I can’t help but think of Jon Stewart’s point regarding the “disparity of response between when we think people that are foreign are going to kill us, and us killing ourselves”. Gosh those numbers don’t sound insignificant to me. If deaths related to motor vehicles and firearms are insignificant, then how are number of deaths related to “terrorism” characterized? I do acknowledge the difference in that the threat could materialize into something more significant. I still do wonder how we could act with so much power to one and not the other. Imagine if another country or terrorist group killed 33,636 Americans? Suddenly, it doesn’t sound insignificant anymore. Do nothing would not be an option. It just blows my mind.
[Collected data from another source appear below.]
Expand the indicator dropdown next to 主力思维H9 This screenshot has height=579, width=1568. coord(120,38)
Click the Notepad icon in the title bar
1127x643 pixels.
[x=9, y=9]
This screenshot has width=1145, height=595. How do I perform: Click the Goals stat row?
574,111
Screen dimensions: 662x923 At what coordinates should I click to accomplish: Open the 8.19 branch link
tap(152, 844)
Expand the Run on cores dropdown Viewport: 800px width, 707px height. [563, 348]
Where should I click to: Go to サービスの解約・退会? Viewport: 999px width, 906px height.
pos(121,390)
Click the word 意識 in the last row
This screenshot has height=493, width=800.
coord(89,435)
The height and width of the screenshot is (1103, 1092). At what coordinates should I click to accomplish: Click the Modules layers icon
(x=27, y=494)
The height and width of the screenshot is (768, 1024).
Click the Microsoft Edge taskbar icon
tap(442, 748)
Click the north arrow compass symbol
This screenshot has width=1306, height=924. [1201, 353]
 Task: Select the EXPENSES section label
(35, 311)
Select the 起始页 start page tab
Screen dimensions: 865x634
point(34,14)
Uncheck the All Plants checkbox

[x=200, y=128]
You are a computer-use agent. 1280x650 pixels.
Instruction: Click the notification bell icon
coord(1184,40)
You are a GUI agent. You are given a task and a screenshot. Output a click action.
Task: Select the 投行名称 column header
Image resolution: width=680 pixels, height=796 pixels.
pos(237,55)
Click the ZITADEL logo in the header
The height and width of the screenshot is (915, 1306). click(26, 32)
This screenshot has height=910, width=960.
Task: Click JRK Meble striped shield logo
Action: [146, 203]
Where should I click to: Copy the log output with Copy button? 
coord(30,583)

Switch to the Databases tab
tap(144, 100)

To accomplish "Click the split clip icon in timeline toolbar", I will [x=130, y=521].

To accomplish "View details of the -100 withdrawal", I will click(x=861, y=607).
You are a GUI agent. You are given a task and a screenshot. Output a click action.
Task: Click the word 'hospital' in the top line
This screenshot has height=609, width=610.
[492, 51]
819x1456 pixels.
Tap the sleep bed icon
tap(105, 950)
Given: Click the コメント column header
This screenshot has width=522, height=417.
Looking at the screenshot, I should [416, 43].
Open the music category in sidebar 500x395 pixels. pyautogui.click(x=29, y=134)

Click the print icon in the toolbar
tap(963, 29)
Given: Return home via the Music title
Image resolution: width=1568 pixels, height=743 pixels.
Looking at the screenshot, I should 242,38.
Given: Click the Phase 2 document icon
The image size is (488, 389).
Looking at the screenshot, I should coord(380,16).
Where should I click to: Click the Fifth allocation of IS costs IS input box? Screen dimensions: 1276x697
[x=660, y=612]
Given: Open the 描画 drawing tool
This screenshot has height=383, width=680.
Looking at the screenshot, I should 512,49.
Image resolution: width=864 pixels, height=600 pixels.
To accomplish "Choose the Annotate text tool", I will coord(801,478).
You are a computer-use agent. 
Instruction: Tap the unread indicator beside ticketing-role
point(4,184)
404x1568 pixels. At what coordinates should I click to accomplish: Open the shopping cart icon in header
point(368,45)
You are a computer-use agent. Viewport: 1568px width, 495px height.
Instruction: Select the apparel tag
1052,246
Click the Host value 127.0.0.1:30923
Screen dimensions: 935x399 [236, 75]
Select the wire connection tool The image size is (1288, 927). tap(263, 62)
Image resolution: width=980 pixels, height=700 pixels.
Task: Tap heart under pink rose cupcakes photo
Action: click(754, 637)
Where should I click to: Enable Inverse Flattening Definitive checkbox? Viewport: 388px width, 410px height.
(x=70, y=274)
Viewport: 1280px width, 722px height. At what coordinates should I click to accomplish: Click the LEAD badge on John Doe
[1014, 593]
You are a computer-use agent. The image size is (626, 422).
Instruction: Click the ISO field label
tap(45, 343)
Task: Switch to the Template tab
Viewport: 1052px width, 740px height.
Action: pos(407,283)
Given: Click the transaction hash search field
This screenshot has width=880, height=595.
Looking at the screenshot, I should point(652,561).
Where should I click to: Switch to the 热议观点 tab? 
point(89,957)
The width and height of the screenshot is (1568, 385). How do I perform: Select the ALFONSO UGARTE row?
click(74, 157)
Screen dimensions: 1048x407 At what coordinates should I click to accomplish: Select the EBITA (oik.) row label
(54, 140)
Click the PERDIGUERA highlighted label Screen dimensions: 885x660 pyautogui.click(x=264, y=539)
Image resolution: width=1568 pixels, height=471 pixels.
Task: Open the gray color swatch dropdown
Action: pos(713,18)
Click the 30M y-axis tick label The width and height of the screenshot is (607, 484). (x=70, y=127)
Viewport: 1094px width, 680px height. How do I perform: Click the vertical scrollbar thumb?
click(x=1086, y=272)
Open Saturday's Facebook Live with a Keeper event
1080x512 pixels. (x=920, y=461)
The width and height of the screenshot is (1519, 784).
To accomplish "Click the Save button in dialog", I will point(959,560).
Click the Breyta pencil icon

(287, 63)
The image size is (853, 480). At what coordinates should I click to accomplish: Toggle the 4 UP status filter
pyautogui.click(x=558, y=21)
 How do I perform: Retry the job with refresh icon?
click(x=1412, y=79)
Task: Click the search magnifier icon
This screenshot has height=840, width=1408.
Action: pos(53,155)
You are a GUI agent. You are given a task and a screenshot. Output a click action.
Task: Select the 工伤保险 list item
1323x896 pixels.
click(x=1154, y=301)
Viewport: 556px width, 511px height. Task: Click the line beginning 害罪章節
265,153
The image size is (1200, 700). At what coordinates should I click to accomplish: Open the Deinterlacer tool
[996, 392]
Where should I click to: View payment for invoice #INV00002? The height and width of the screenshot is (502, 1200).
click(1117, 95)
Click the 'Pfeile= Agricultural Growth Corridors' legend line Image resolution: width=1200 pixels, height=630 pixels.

Statistically speaking, as the difference between the motor vehicle related death rate and firearm related death rate amounts to just 0.05 per 100,000, those death rates are, in relation to one another, essentially the same. So what Cynical heard the other day is correct. For all practical purposes, the number of gun deaths is about equal to the number of road-deaths…”…meaning that gun-deaths have risen that far in number.”
One hundred sixty-eight deaths in a year are certainly not insignificant, until you get into stacking bodies. Then you get into statistics. When you stand back and look at stacks of 33,000+ dead people…168 doesn’t seem like so much.
I’m not saying the deaths are insignificant. I’m saying the difference between those two categories is insignificant.
By way of illustration of statistical difference:
In 2013, the last year of data available from the CDC, the rate of firearm related deaths in the United States was 10.64 per 100,000.
In 2007, the last year of data available from the WHO, the rates of death amenable to healthcare in the United States was 218.8 per 100,000.
THAT is a statistically significant difference. But yet………….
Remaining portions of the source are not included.